The Shoes Make the Feet
By Kelsie Sandage
Most children of households with multiple children are used to getting their older siblings hand-me-downs. But could hand-me-down shoes be creating problems with your children’s feet? Parents with multiple children have more than enough to worry about without having to add the worry that their children’s feet may not be developing on track. That is why the physicians at North Florida Foot & Ankle Center want to advise parents to never let their children wear hand-me-down, or used, shoes.

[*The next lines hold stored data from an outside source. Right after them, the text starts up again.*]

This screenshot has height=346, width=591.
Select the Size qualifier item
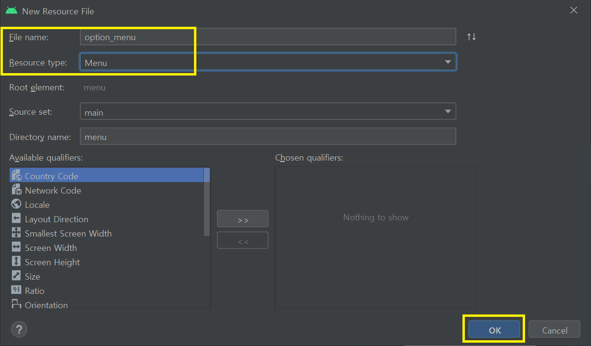tap(32, 276)
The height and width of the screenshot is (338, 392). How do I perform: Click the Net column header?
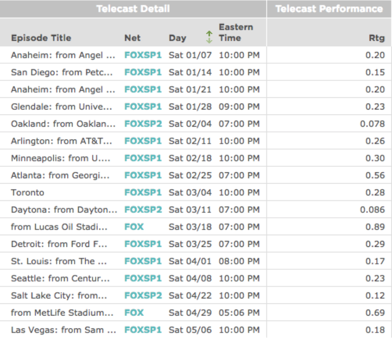pyautogui.click(x=132, y=38)
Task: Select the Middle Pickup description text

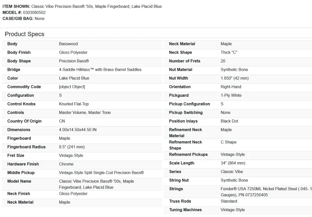Action: (101, 172)
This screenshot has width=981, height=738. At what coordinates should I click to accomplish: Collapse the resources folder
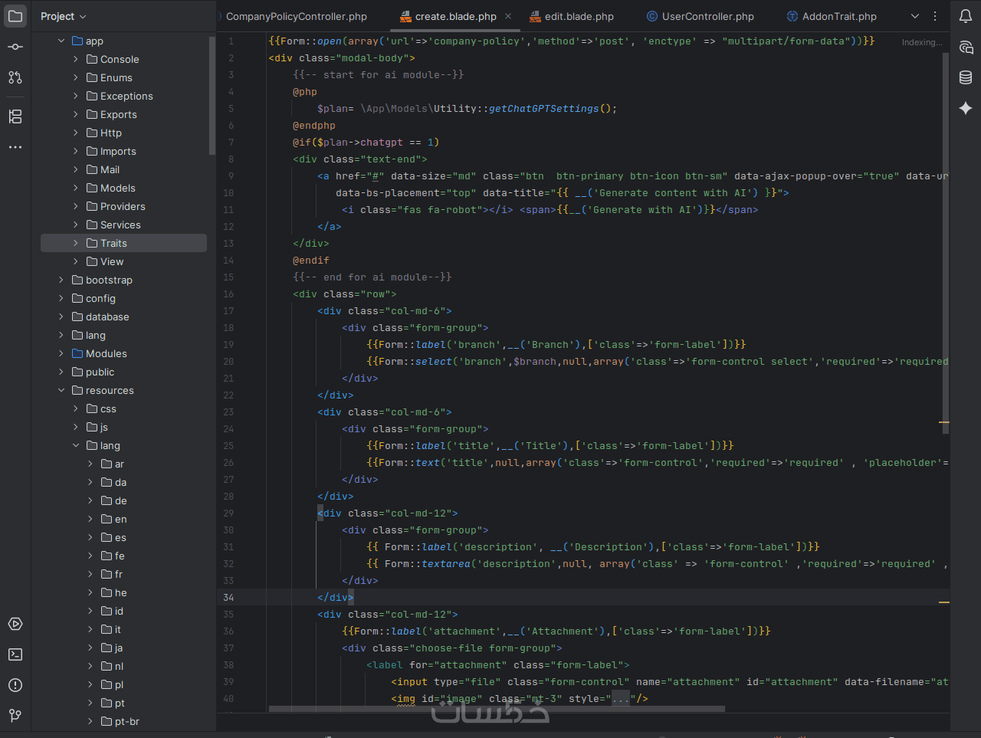(61, 390)
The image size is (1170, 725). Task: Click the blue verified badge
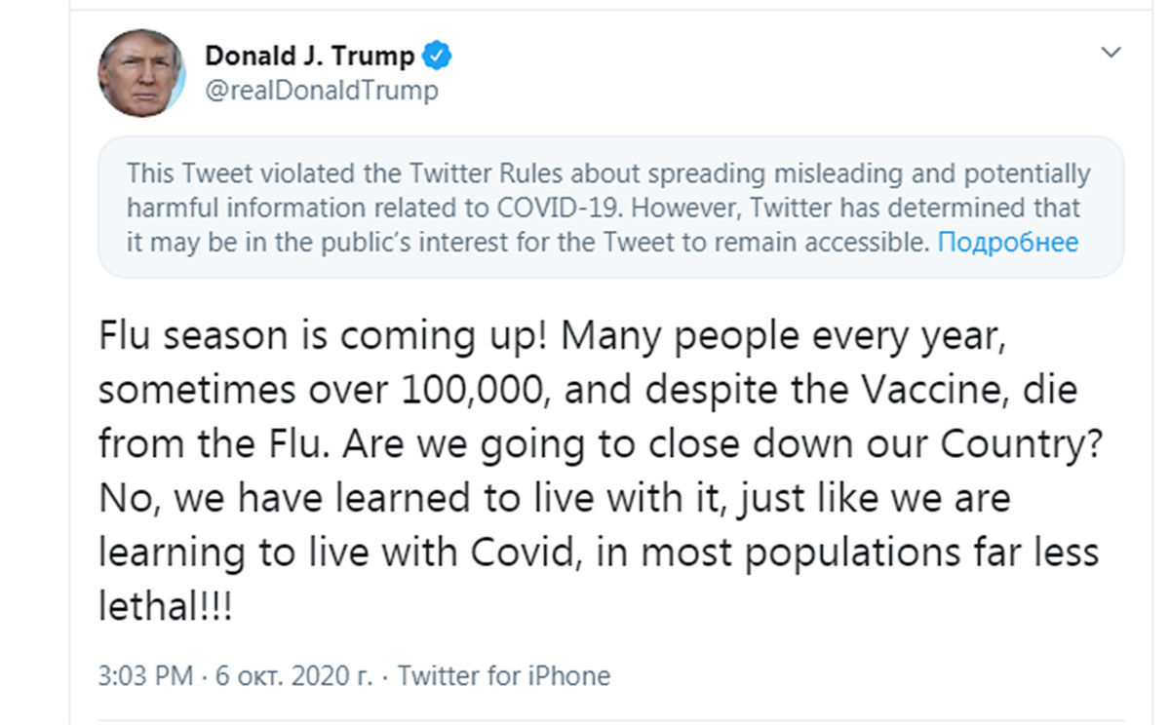click(439, 56)
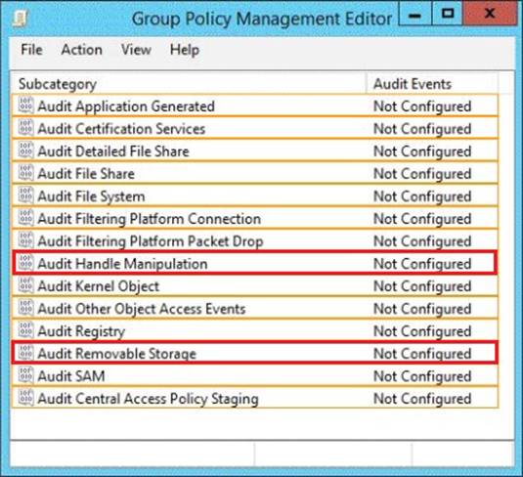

Shoes mold to the wearer’s feet, so then passing them onto another person to wear could cause serious problems down the road. Problems such as hammertoe, in-grown toenails, bunions and it can even lead to weakened muscles and ligaments in their legs. As Podantics.com reports, “By the time a child reaches the age of 12, his or her feet will have reached about 90 percent of their adult length.” Between when a child starts to walk and around 12 years old, the child goes through so many growth spurts and body changes that they really need good feet health to help them make the transition from child to young adult to adult. Below are a few tips to remember when buying shoes for children to reduce the chances of them negatively affecting the development of their feet.
- Have both the child’s feet measured at the store. If one foot is slightly larger than the other, then buy the shoe size to accommodate the larger foot.
- Choose comfortable shoes with a wide heel made from stiff material for the best balance, a built-in arch and cushioning of the insole for support and still be flexible enough to allow for the child’s foot to bend at the ball of their foot.
- At the store, have the child try on both the shoes and walk around. Ask them about their level of comfort. Do not buy shoes that are not comfortable to walk in or that rub against the skin.
- Shoes should not be able to slip off without untying or unlacing them. Do not buy shoes that are too big so that the child will “grow into them.”
- Feel for toe space. There should be at least the width of an adult thumb (about half an inch) between the top of the big toe and end of the shoe. The child should be able to easily wiggle their toes. Do not buy shoes that are tight around the toes.
- Shopping for shoes later in the day can help insure getting shoes that fit better since feet tend to swell throughout the day, so getting shoes that will still fit when the feet are at their biggest will help the shoes last longer.
- If the child already wears prescription orthotics, then take those along to the store to try in the shoes before they are purchased to make sure the orthotics will fit and that child’s feet will fit in the shoes with the orthotics in the shoes as well.
- When the heels have worn away on children’s shoes, then it is time for a new pair. Each season you should examine your shoes to determine if it is time to get a new pair.